Build a Multi-Agent Research Assistant
Chain together multiple AI models — each with a specialized role — to conduct deep research on any topic, fact-check findings, and produce a structured report automatically.
Time Required
4 hrs setup / 20 min per report
Expected Result
A structured, fact-checked research report on any topic, produced in 20 minutes by a chain of specialized AI agents rather than hours of manual research.
Recommended Tools
Design Your Agent Pipeline
Map out your agent roles: (1) Query Planner — breaks the research question into sub-queries; (2) Search Agent — fetches data from the web; (3) Synthesizer — combines findings; (4) Fact-Checker — validates claims. Use Claude to help design this architecture.
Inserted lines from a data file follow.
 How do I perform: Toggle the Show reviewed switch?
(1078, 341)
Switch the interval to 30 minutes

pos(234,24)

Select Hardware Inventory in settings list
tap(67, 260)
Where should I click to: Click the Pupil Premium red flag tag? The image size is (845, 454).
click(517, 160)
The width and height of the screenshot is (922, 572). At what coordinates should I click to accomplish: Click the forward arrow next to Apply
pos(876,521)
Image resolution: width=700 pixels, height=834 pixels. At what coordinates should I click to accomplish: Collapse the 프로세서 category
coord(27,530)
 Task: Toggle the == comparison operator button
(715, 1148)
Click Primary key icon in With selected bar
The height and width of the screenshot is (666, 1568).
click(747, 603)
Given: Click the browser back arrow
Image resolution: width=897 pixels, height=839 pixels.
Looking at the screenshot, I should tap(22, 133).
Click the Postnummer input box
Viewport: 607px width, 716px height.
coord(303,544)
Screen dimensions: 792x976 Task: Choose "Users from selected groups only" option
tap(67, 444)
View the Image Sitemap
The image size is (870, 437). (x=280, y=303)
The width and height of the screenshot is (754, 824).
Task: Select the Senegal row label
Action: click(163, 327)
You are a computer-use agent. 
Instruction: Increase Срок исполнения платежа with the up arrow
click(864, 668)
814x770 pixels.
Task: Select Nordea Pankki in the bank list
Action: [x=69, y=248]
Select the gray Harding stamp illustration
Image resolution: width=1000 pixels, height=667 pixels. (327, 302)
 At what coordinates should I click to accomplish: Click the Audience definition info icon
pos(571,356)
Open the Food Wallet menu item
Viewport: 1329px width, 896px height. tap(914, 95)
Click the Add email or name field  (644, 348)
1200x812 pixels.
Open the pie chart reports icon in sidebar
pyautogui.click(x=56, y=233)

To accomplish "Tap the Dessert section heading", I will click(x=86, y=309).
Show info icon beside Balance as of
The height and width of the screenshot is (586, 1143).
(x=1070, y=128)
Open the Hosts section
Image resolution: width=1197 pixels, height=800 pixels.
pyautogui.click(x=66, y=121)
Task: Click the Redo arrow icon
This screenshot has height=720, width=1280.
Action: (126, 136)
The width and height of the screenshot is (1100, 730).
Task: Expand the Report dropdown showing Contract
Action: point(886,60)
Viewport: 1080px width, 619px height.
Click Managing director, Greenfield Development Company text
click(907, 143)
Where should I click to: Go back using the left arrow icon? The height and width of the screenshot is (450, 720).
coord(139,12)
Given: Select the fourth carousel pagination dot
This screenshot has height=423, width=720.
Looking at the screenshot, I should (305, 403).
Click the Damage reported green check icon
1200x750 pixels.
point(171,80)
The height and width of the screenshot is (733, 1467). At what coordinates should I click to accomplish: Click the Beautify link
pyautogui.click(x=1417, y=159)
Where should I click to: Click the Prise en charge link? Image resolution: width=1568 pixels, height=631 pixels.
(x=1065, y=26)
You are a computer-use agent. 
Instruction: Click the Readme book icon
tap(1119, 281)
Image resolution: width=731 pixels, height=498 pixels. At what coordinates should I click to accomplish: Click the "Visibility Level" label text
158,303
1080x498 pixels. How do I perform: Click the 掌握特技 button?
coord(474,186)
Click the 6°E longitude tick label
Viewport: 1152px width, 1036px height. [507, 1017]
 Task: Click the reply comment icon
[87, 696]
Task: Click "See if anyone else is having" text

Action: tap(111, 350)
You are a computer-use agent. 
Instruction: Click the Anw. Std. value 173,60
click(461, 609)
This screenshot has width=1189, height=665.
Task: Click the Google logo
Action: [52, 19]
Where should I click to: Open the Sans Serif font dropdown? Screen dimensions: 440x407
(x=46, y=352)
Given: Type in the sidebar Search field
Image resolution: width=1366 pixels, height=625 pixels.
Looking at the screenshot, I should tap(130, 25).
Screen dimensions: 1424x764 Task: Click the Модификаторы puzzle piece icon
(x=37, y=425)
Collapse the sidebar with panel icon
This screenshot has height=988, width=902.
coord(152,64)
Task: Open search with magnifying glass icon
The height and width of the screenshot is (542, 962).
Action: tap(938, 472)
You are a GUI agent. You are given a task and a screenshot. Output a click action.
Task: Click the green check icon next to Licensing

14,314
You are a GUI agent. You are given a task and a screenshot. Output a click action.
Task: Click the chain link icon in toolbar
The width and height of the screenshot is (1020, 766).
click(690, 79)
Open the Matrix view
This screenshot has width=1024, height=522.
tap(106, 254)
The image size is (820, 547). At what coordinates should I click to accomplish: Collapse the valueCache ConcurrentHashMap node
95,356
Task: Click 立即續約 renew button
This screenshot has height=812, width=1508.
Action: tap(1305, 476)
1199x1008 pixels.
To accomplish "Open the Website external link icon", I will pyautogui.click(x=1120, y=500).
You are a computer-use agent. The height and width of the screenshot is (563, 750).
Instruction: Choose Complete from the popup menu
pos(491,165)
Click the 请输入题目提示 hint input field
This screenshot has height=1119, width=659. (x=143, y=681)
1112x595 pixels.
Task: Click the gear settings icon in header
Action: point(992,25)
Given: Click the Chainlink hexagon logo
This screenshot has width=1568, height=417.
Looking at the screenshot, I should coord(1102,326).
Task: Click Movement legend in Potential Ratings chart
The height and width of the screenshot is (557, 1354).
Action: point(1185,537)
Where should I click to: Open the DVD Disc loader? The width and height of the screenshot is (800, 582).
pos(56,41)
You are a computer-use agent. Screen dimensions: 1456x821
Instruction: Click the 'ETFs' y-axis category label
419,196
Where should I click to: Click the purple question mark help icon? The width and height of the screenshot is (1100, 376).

Set Up the Query Planner Agent
Create a Make scenario where Agent 1 (ChatGPT) receives a research question and outputs 5–8 specific sub-queries needed to answer it comprehensively.
Deploy the Search Agent
For each sub-query, trigger a Perplexity search via Make's HTTP module. Perplexity's API returns answers with citations — store each result with its source URL.
Run the Synthesizer Agent
Pass all the gathered sub-answers into Claude with the original question. Claude synthesizes findings into a structured report: Executive Summary, Findings by Section, Key Contradictions, and Source List.
Fact-Check Critical Claims
Extract factual claims from the report and run them through a second Perplexity pass to verify. Claude cross-references the verification results and flags any claims that couldn't be confirmed.
Format and Deliver
Use Make to send the final report to Notion AI for formatting and tagging. Trigger an email notification with a link to the new report page.